Aux élections de mille neuf cent cinquante-cinq, le Labour Front obtint plus de sièges que tout autre parti. Marshall devint le premier ministre en chef de Singapour, à la tête du cabinet local sous l’autorité du gouverneur britannique. Ses pouvoirs restaient limités : les fonctionnaires britanniques conservaient les finances, les affaires extérieures, la défense et la sécurité intérieure, et le gouverneur pouvait bloquer une loi adoptée. Au départ, on ne trouva même pas de cabinet de travail distinct pour le nouveau ministre en chef. Marshall menaça d’installer une table et une chaise sous ce même arbre. On lui attribua alors à la hâte une étroite pièce sous l’escalier du bâtiment voisin de l’Assemblée législative de Singapour.
Il continua de revenir sur la place. Le vingt et un mars mille neuf cent cinquante-six, Marshall y prononça un discours réclamant la « merdeka malaise », c’est-à-dire la liberté et l’autonomie. Avant de partir pour des négociations à Londres, il cloua lui-même à l’arbre une affiche disant : « Singapour veut la merdeka ». Marshall réclamait un système dans lequel le cabinet élu serait responsable des affaires de l’île, et il lia par avance l’issue des négociations à son poste.
La partie britannique accepta de transférer de nombreux pouvoirs au gouvernement local, mais exigea de conserver une voix décisive au sein du conseil chargé de la sécurité intérieure. Marshall refusa d’accepter cette condition. Les négociations se terminèrent sans accord et, le sept juin mille neuf cent cinquante-six, après quatorze mois à la tête du cabinet, il démissionna.
Son successeur, Lim Yew Hock, poursuivit les négociations. Les délégations suivantes s’accordèrent sur une nouvelle constitution et, en mille neuf cent cinquante-neuf, Singapour obtint l’autonomie intérieure. Pour ces élections, les habitants venaient s’inscrire à l’Empress Place Building. Après la proclamation de la république indépendante, les registres de citoyenneté, des naissances et des décès, ainsi que le service de l’immigration, y furent installés.

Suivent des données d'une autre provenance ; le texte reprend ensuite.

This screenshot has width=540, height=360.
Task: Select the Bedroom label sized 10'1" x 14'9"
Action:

Le « vieux pommier » sous lequel Marshall prenait la parole n’était très probablement pas un pommier. Ce surnom fut inventé par un journaliste ; Marshall lui-même appelait l’arbre un tembusu, mais il n’a pas été possible d’en déterminer l’espèce à partir des photographies conservées. Dans les années mille neuf cent quatre-vingt, l’arbre disparut. Les derniers services publics quittèrent alors également le bâtiment. En mille neuf cent quatre-vingt-neuf, le musée Empress Place ouvrit ici et, depuis deux mille trois, les anciens bureaux gouvernementaux présentent des arts de Chine, d’Asie du Sud-Est, d’Asie du Sud et d’Asie occidentale. De l’emplacement des meetings de Marshall, il reste l’espace ouvert au bord de la rivière devant les mêmes arcades de l’Empress Place Building ; l’arbre lui-même n’est plus là.
Sur place
Le musée est ouvert tous les jours de 10:00 à 19:00, le vendredi de 10:00 à 21:00 ; l’entrée dans les galeries se termine 30 minutes avant la fermeture. L’arrêt lui-même est prévu pour une visite extérieure et la promenade au bord de l’eau.
Vérifié : 1 juillet 2026. Vérifiez la source officielle avant votre visite.Depuis l’extérieur, concentrez-vous sur le contraste entre l’architecture administrative massive et la rivière qui s’étend devant elle. La cargaison d’un navire se trouve dans l’exposition du musée ; il faudra une visite séparée pour l’observer.